START Record excerpts

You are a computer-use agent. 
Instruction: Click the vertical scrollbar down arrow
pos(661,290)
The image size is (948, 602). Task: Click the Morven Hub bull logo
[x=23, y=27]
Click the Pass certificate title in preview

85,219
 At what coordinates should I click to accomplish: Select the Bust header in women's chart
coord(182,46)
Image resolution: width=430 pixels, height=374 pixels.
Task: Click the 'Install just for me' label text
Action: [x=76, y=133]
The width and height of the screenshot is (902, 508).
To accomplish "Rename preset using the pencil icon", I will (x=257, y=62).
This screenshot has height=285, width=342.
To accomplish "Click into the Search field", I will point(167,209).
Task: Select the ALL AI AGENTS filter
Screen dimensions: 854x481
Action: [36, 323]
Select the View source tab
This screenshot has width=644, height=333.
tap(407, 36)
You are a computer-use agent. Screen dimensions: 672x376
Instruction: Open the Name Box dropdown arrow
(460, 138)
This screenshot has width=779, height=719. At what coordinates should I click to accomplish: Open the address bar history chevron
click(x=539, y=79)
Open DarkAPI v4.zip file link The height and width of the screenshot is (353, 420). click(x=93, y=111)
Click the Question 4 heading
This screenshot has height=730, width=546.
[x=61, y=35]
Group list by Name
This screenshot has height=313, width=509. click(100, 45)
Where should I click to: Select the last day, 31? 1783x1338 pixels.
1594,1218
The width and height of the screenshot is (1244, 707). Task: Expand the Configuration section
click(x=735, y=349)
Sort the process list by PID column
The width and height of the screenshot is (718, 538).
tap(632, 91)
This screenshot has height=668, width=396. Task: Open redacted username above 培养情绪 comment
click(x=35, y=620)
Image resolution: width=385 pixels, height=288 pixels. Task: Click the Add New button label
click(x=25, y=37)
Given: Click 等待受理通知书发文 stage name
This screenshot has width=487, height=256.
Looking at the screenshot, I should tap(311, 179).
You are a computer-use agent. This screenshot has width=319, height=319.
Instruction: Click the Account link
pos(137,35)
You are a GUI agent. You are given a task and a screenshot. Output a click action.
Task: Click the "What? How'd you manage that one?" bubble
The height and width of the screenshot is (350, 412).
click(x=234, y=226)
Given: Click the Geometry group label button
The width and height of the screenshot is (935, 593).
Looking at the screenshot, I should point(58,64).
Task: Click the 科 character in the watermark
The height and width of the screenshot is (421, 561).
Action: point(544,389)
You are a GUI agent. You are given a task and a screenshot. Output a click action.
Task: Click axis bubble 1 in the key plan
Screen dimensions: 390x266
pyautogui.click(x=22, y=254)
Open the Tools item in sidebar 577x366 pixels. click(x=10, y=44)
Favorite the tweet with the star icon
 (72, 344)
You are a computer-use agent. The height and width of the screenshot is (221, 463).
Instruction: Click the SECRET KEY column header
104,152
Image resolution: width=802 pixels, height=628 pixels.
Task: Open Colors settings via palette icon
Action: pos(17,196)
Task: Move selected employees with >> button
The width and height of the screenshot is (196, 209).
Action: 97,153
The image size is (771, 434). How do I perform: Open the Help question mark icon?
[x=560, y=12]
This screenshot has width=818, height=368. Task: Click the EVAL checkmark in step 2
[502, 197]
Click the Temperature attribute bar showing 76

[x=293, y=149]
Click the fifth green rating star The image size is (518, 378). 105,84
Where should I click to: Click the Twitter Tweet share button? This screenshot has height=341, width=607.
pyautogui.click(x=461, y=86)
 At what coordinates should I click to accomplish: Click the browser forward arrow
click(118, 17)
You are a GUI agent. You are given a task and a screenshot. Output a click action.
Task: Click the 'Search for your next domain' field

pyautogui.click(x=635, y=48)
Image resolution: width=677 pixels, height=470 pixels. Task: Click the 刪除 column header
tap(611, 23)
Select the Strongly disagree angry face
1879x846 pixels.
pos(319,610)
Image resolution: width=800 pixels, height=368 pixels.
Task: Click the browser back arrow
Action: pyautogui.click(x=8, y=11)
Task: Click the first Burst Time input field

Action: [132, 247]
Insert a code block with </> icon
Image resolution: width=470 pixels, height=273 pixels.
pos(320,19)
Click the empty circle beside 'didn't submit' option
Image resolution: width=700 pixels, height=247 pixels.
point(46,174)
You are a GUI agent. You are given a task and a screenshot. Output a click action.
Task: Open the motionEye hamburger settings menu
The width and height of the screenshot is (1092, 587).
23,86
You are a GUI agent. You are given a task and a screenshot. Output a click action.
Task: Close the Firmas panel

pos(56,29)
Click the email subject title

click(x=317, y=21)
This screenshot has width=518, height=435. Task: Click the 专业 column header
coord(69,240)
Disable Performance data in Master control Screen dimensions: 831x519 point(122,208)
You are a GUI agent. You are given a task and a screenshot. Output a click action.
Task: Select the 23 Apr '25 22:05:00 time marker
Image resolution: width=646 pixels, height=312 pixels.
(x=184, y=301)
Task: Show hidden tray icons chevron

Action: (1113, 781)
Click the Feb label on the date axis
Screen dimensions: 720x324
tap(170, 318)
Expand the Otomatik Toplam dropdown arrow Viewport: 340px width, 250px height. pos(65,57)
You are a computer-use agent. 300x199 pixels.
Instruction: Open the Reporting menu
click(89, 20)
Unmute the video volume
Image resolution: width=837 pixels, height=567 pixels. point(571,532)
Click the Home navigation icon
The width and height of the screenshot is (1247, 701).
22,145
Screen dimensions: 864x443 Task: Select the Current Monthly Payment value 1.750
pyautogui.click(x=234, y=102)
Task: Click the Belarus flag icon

END Record excerpts

## Activity
Output the data in full, please, exactly as written.

## Result
You are a computer-use agent. 
Instruction: Click the vertical scrollbar down arrow
pos(661,290)
The image size is (948, 602). Task: Click the Morven Hub bull logo
[x=23, y=27]
Click the Pass certificate title in preview

85,219
 At what coordinates should I click to accomplish: Select the Bust header in women's chart
coord(182,46)
Image resolution: width=430 pixels, height=374 pixels.
Task: Click the 'Install just for me' label text
Action: [x=76, y=133]
The width and height of the screenshot is (902, 508).
To accomplish "Rename preset using the pencil icon", I will (x=257, y=62).
This screenshot has height=285, width=342.
To accomplish "Click into the Search field", I will point(167,209).
Task: Select the ALL AI AGENTS filter
Screen dimensions: 854x481
Action: [36, 323]
Select the View source tab
This screenshot has width=644, height=333.
tap(407, 36)
You are a computer-use agent. Screen dimensions: 672x376
Instruction: Open the Name Box dropdown arrow
(460, 138)
This screenshot has width=779, height=719. At what coordinates should I click to accomplish: Open the address bar history chevron
click(x=539, y=79)
Open DarkAPI v4.zip file link The height and width of the screenshot is (353, 420). click(x=93, y=111)
Click the Question 4 heading
This screenshot has height=730, width=546.
[x=61, y=35]
Group list by Name
This screenshot has height=313, width=509. click(100, 45)
Where should I click to: Select the last day, 31? 1783x1338 pixels.
1594,1218
The width and height of the screenshot is (1244, 707). Task: Expand the Configuration section
click(x=735, y=349)
Sort the process list by PID column
The width and height of the screenshot is (718, 538).
tap(632, 91)
This screenshot has height=668, width=396. Task: Open redacted username above 培养情绪 comment
click(x=35, y=620)
Image resolution: width=385 pixels, height=288 pixels. Task: Click the Add New button label
click(x=25, y=37)
Given: Click 等待受理通知书发文 stage name
This screenshot has width=487, height=256.
Looking at the screenshot, I should tap(311, 179).
You are a computer-use agent. This screenshot has width=319, height=319.
Instruction: Click the Account link
pos(137,35)
You are a GUI agent. You are given a task and a screenshot. Output a click action.
Task: Click the "What? How'd you manage that one?" bubble
The height and width of the screenshot is (350, 412).
click(x=234, y=226)
Given: Click the Geometry group label button
The width and height of the screenshot is (935, 593).
Looking at the screenshot, I should point(58,64).
Task: Click the 科 character in the watermark
The height and width of the screenshot is (421, 561).
Action: point(544,389)
You are a GUI agent. You are given a task and a screenshot. Output a click action.
Task: Click axis bubble 1 in the key plan
Screen dimensions: 390x266
pyautogui.click(x=22, y=254)
Open the Tools item in sidebar 577x366 pixels. click(x=10, y=44)
Favorite the tweet with the star icon
 (72, 344)
You are a computer-use agent. The height and width of the screenshot is (221, 463).
Instruction: Click the SECRET KEY column header
104,152
Image resolution: width=802 pixels, height=628 pixels.
Task: Open Colors settings via palette icon
Action: pos(17,196)
Task: Move selected employees with >> button
The width and height of the screenshot is (196, 209).
Action: 97,153
The image size is (771, 434). How do I perform: Open the Help question mark icon?
[x=560, y=12]
This screenshot has width=818, height=368. Task: Click the EVAL checkmark in step 2
[502, 197]
Click the Temperature attribute bar showing 76

[x=293, y=149]
Click the fifth green rating star The image size is (518, 378). 105,84
Where should I click to: Click the Twitter Tweet share button? This screenshot has height=341, width=607.
pyautogui.click(x=461, y=86)
 At what coordinates should I click to accomplish: Click the browser forward arrow
click(118, 17)
You are a GUI agent. You are given a task and a screenshot. Output a click action.
Task: Click the 'Search for your next domain' field

pyautogui.click(x=635, y=48)
Image resolution: width=677 pixels, height=470 pixels. Task: Click the 刪除 column header
tap(611, 23)
Select the Strongly disagree angry face
1879x846 pixels.
pos(319,610)
Image resolution: width=800 pixels, height=368 pixels.
Task: Click the browser back arrow
Action: pyautogui.click(x=8, y=11)
Task: Click the first Burst Time input field

Action: [132, 247]
Insert a code block with </> icon
Image resolution: width=470 pixels, height=273 pixels.
pos(320,19)
Click the empty circle beside 'didn't submit' option
Image resolution: width=700 pixels, height=247 pixels.
point(46,174)
You are a GUI agent. You are given a task and a screenshot. Output a click action.
Task: Open the motionEye hamburger settings menu
The width and height of the screenshot is (1092, 587).
23,86
You are a GUI agent. You are given a task and a screenshot. Output a click action.
Task: Close the Firmas panel

pos(56,29)
Click the email subject title

click(x=317, y=21)
This screenshot has width=518, height=435. Task: Click the 专业 column header
coord(69,240)
Disable Performance data in Master control Screen dimensions: 831x519 point(122,208)
You are a GUI agent. You are given a task and a screenshot. Output a click action.
Task: Select the 23 Apr '25 22:05:00 time marker
Image resolution: width=646 pixels, height=312 pixels.
(x=184, y=301)
Task: Show hidden tray icons chevron

Action: (1113, 781)
Click the Feb label on the date axis
Screen dimensions: 720x324
tap(170, 318)
Expand the Otomatik Toplam dropdown arrow Viewport: 340px width, 250px height. pos(65,57)
You are a computer-use agent. 300x199 pixels.
Instruction: Open the Reporting menu
click(89, 20)
Unmute the video volume
Image resolution: width=837 pixels, height=567 pixels. point(571,532)
Click the Home navigation icon
The width and height of the screenshot is (1247, 701).
22,145
Screen dimensions: 864x443 Task: Select the Current Monthly Payment value 1.750
pyautogui.click(x=234, y=102)
Task: Click the Belarus flag icon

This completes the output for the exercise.